Calculate the time required in seconds to deposit $6.35 \ g$ of copper from its salt solution by passing a $5 \ A$ current. [Molar mass of $Cu = 63.5 \ g \ mol^{-1}$]

$A$ current is passed for $2 \, \text{hours}$ through an acidic solution,liberating $11.2 \, L$ of oxygen at $NTP$ at the anode.
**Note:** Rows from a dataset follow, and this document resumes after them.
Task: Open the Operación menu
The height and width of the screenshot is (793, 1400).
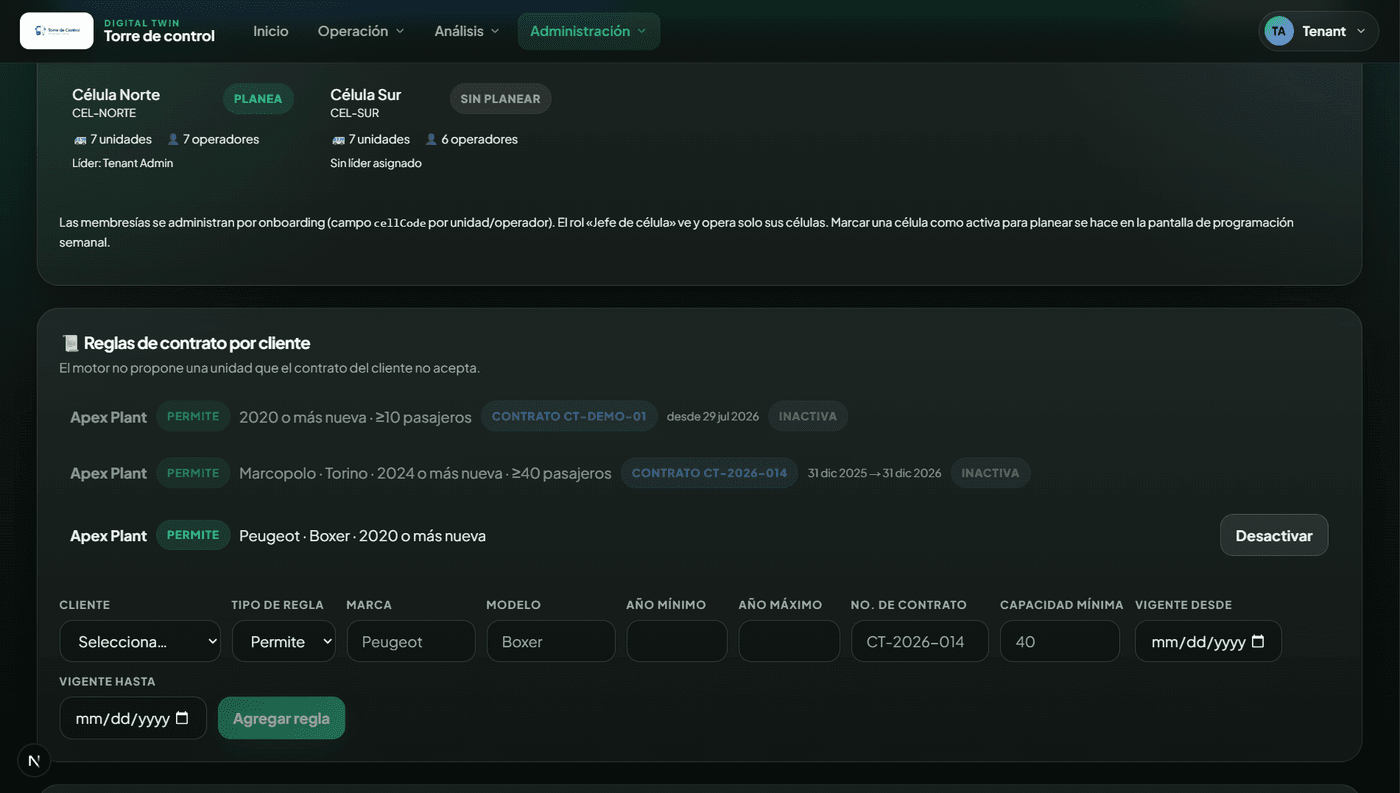Action: coord(361,31)
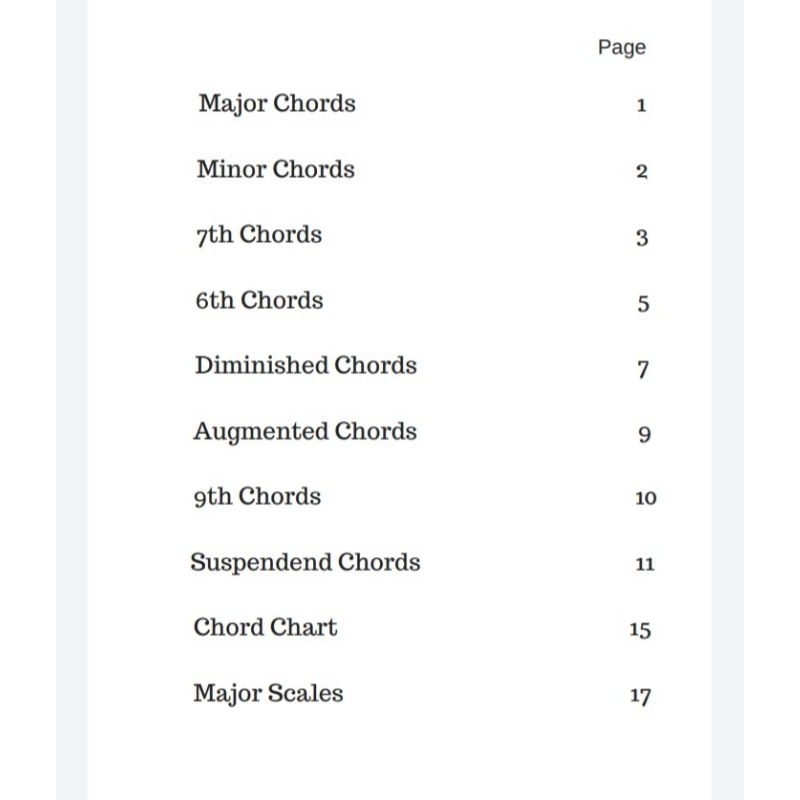Click page number 17 for Major Scales
Image resolution: width=800 pixels, height=800 pixels.
640,696
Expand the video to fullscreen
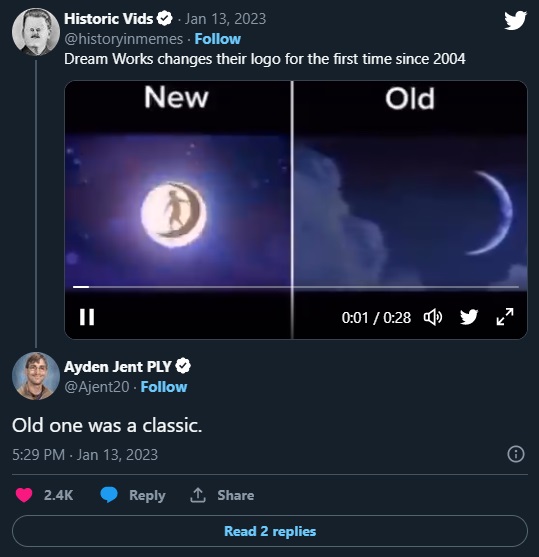Viewport: 539px width, 557px height. coord(505,317)
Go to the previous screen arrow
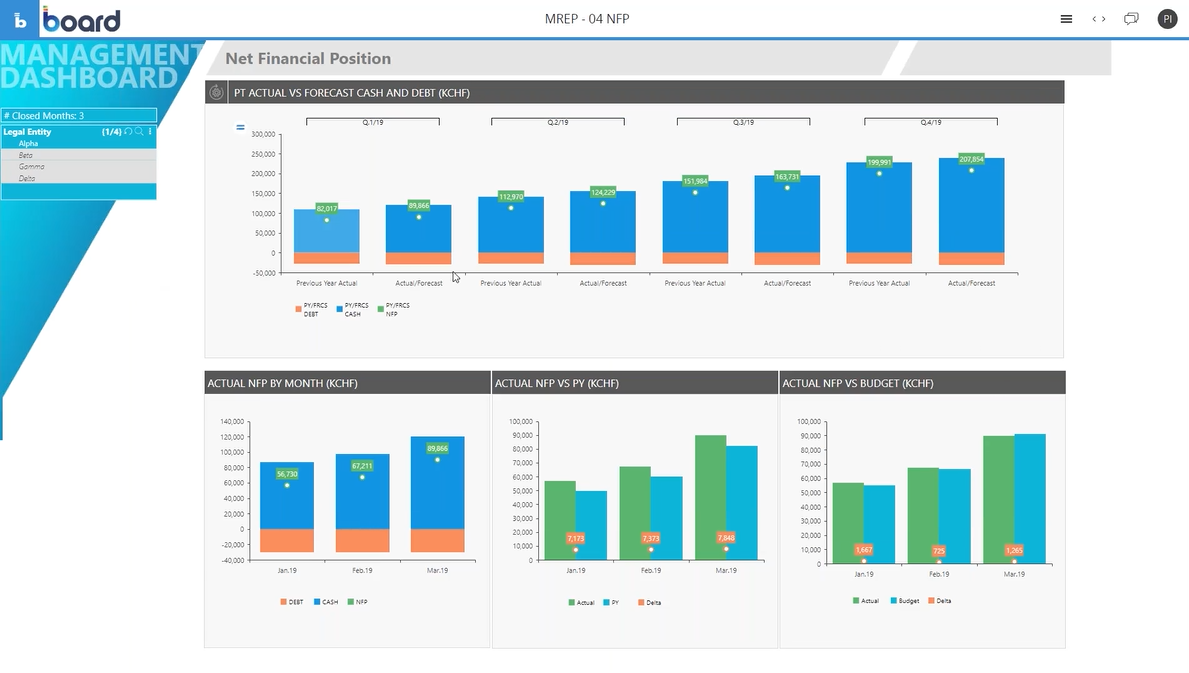The height and width of the screenshot is (673, 1189). [1094, 19]
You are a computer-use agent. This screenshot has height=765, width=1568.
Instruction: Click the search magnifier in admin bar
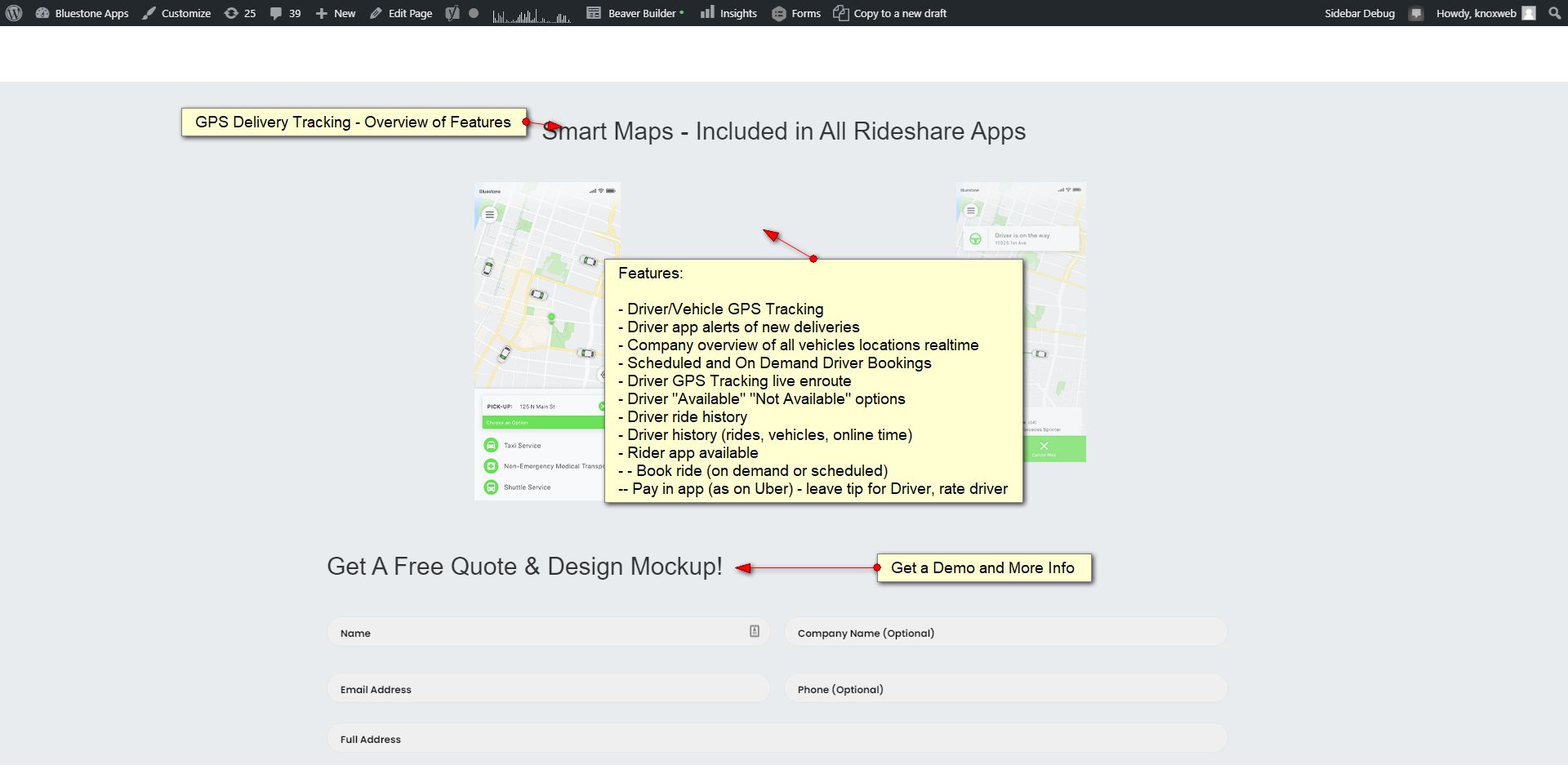(1554, 13)
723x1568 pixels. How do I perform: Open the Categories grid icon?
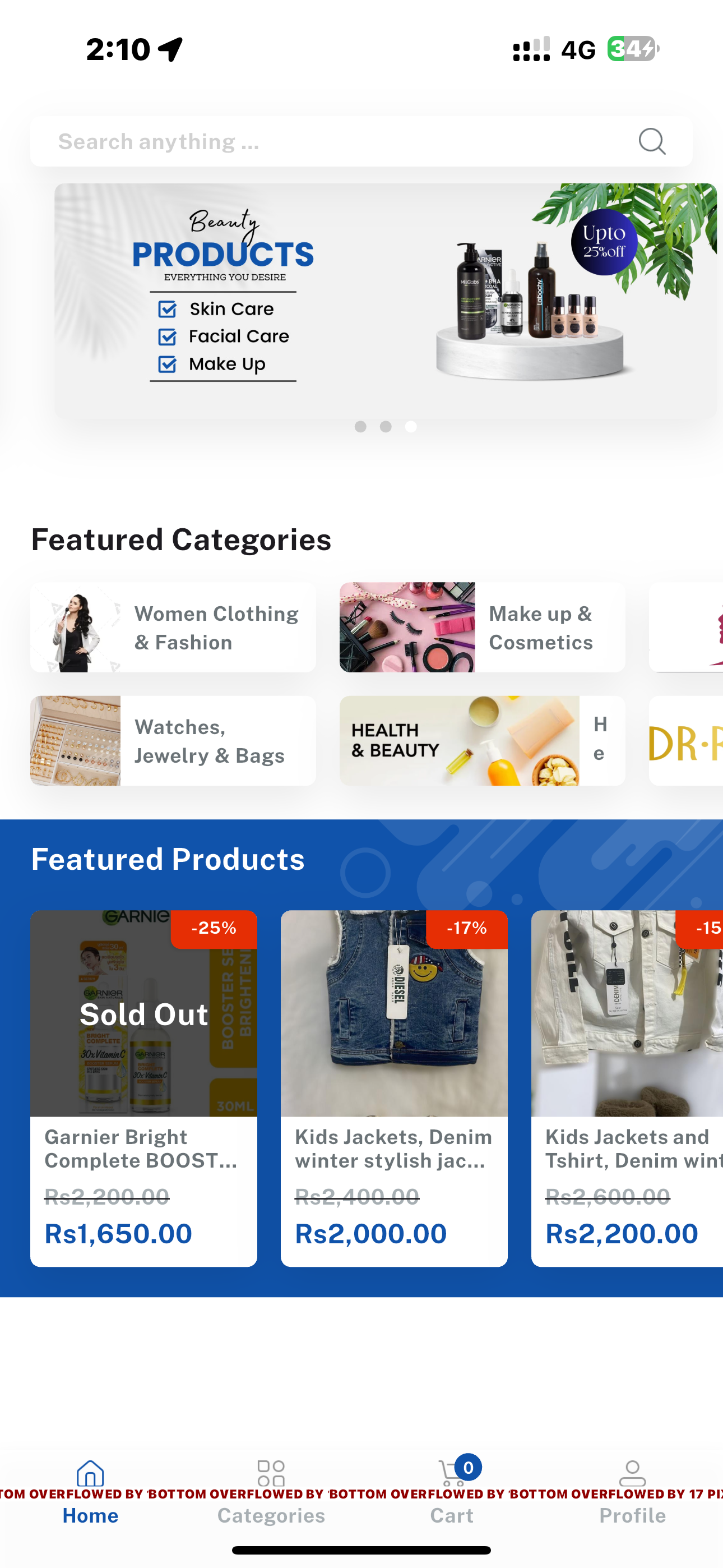pyautogui.click(x=271, y=1473)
What will be the amount of copper deposited at the cathode by the same current when passed through a solution of copper sulphate for the same duration? .......... $g$

What is the charge required for the reduction of two moles of $Cu^{2+}$ to $Cu$?

If the total electricity required to deposit $1$ mole of a metal $M$ is equal to that of $10.7$ amperes of current for $10$ hours,the equivalent weight of the metal is (atomic weight $= M \ u$):

In the electrolysis of a $CuSO_4$ solution,how many grams of $Cu$ are plated out on the cathode,in the time that is required to liberate $5.6 \ L$ of $O_{2(g)}$,measured at $1 \ atm$ and $273 \ K$,at the anode (in $g$)?

Potassium chlorate is prepared by the electrolysis of $KCl$ in basic solution:
$6 OH^{-} + Cl^{-} \rightarrow ClO_{3}^{-} + 3 H_{2}O + 6 e^{-}$
If only $60\%$ of the current is utilized in the reaction,the time (rounded to the nearest hour) required to produce $10 \ g$ of $KClO_{3}$ using a current of $2 \ A$ is:
(Given: $F = 96,500 \ C \ mol^{-1}$,molar mass of $KClO_{3} = 122 \ g \ mol^{-1}$)